莱纳收回了自己的领域,暴露在他们眼中的已经是一个全然陌生的地方了。
“应该是幻境——或者其他的空间折叠之类的,这里的植被生长和之前垂叶虹鸟的栖息地的植被类型已经截然不同了。”
克莱尔马上就分析出了现在的情况。
那个护林员也不知道用了什么手段把他们弄到这里来。照理来说在莱纳的领域覆盖之下基本上是不会有任何手段起效的,但是偏偏他们现在出现在这个地方,就足以证明了护林员有什么他们不能抵抗的手段。
这就有点危险了。
本来还以为这个护林员身上没有一点能量波动,只是一个彻头彻尾的普通人。
达瓦尔的指尖一转,那缕若即若离的透明丝线就像是蜘蛛收回的丝线一样,被他轻柔熟稔的捻在指尖转了回来。但是丝线的另一头依旧隐隐约约的仿佛维系着什么东西,只不过顺着丝线望过去,投入密林之中的未知虚幻的就好像走不到尽头的路途。
“我没感觉到空间魔法的波动,应该是幻术了。”
既然已经陷入幻术之中,连带着追踪的牵丝都被套进了幻术之中,那么再维持这个魔法已经没有意义了。达瓦尔掐断了丝线,用指尖轻轻搓了搓,一点微弱的魔力波动从他的指腹传出,最后融进空气之中,就好像从未出现过一样消失的无声无息。
魔力的联结与外界断裂,从这一点现象来看就能证明,他们现在身处幻境无疑了。
“要是萨利还活着就好了,”达瓦尔说起这件事情的时候甚至都没有一点多余的情绪波动,语气冷淡的就仿佛是去的只是一个可以利用的道具,而不是他们的同伴,“毕竟我不擅长精神系魔法,也就只有他擅长这种玩弄人心的无聊把戏了。”
精神系魔法一直处于一种被人歧视的地位,即便是达瓦尔这种掌控全系魔法的天才法师,对于精神系魔法钻研过一段时间之后,也兴致缺缺的把它扔在一旁了。
“不过能将我们所有人都无声无息困住的幻术,也的确是很了不起,我们甚至都不知道自己是什么时候中的幻术。
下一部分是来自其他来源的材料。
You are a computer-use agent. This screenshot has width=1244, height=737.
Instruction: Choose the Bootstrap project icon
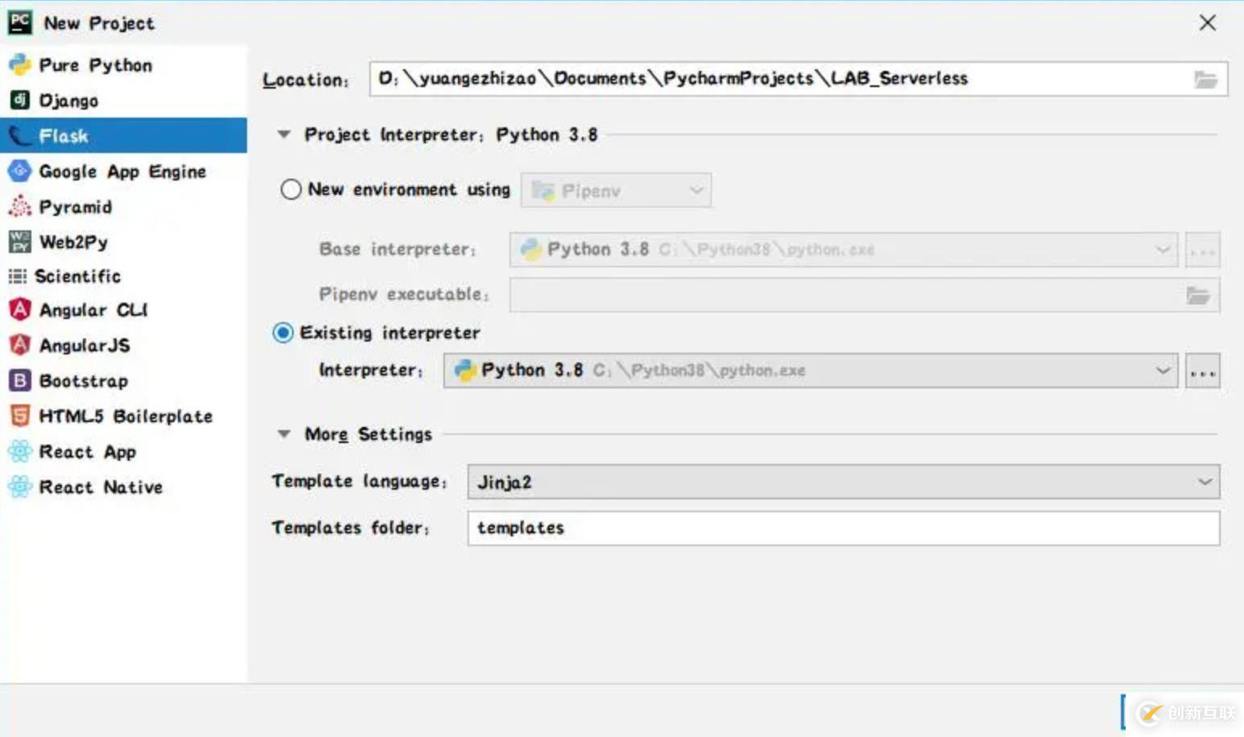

”莱纳倒是提起了点兴致,至少暂时的将楚真从“不知道值多少钱的稀有物”这一栏之中挪到了“有点意思的稀有生物”里头。
“但是幻术这种东西,也只有没有被人发现的时候才有点用处。”
他沉思了片刻,领域再次扩张,这一次漆黑的墨水像是翻涌的海潮一样从他的脚下层层咆哮朝着周围席卷。伪装的天衣无缝的幻境倒是出人意料的结实,在一点轻巧的涟掠过之后,又恢复成了古井无波的宁静祥和模样。
不过莱纳并不着急,他的吞噬领域可以同化任何接触到的东西,唯一的区别不过是时间长短而已。建立这样的一个幻境必定是会有一个核心的,只要同化了核心,什么时候都可以离开幻境。
而且能将他们拉入其中的幻境核心,他是的确很感兴趣。
楚真冷眼旁观着那些如同被暴风雨污染的海浪一般卷起的浪头,坠着虹光的斗篷在几乎被完全吞噬的微弱光线之中展现出了璀璨的全貌,将她保护在其中,严严实实地挡开了每一次黑潮的侵蚀。
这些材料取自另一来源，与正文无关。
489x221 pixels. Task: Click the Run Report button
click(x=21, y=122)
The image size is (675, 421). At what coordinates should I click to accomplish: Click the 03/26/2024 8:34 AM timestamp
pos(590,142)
她的指腹划过弯弓被摩挲的油亮光滑的弓身,纤细柔韧的弓弦一点一点绷紧张开,坠着翠色箭翎的箭矢掠过她肃穆的面容,闪烁着银色星光的箭头略过几人,最后落在了达瓦尔的眉心上。
楚真的动作缓慢而又优雅,但是张弓的时候却意外的充满了沉重的张力。弓弦一点点的绞紧,分布着细腻纹理的弓身一点点弯折,在这个过程之中,所有的观众似乎也将自己的心栓到了那一张朴实无华的弓上,坠在箭矢的翎上,随时准备和锋利的箭芒一同舔舐鲜血。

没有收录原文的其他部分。